監視と襲撃と記憶
「あー、なんで俺が尾行とか……拷問のほうが楽しいってのに」
さりげなく恐ろしいことを言いながら銀髪の『少女』はある家屋を見張っていた。
シャオリーの住む無駄に広い家。その周囲は木々が生い茂っていて身を隠すのにはちょうど良かった。もう寝静まった頃だが念のため様子を伺っていた。
「はぁ……あいつをからかうこともできないしツマンネ。さっさと家帰りたーい」
その瞬間、少女は寒気のようなものを感じた。
――殺気。
しかし、自分に向けられたものではないことを感じ、しばし安堵する。
「誰だ……?」
視線を巡らせていると目標の庭に二人の人影があった。
見張ってる際に何度も目にした黒髪の少年と金髪の少女。
名は調査書に載っている限りでは少年のほうが「ケイト」、少女のほうが「ユリア」ということがわかった。

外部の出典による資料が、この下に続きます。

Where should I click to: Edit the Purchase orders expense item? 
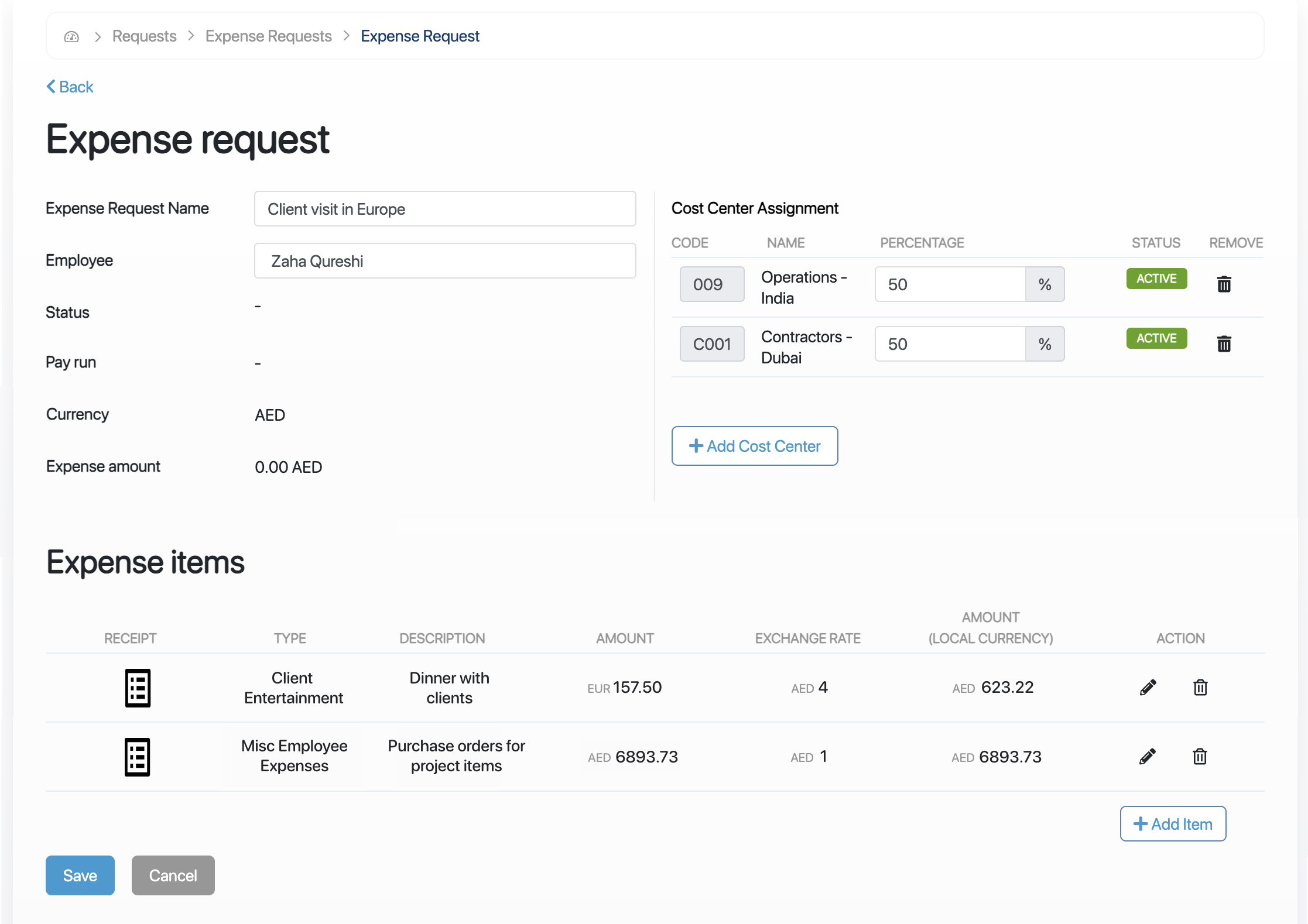1148,757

もちろん、厳密には今回の尾行相手ではない。彼らの師、「ミラ・エルヴィス」が目的だった。命令の内容は「彼らの尾行と監視、可能性があるならば本部へ連れ帰ること」だが後者は確実に無理だと少女は考えていた。
ミラ・エルヴィスは恐らくもう、監視されてることに気づいているだろう。だが何も仕掛けてこないということは機会を伺っているに違いない。迂闊には本人を含め弟子に手を出せなかった。
それにも関わらず――
「あの二人に馬鹿みたいに殺気放ってるのは誰――」
二人の様子を見ていると「ケイト」のほうが頭を抱えながらその場に膝をついた。
そして、殺気の主は彼に向かって駆け出していた。
「っ――!?」
「ケイト君!?」
突然、その場に膝をついた彼を支えようと手を伸ばした瞬間、強く振り払われた。
「触るなっ!! 来るな……もう嫌だ……!」
――触るなっ!!
あまりに理解の追いつかない言葉に呆然とする。まるで何かに怯えるような彼の様子に驚くよりも、拒絶されたショックが強かったなんて。
未だに苦しんでいる様子の彼に戸惑っていると背筋が凍るような気配を感じ咄嗟に風の防御壁を発動した。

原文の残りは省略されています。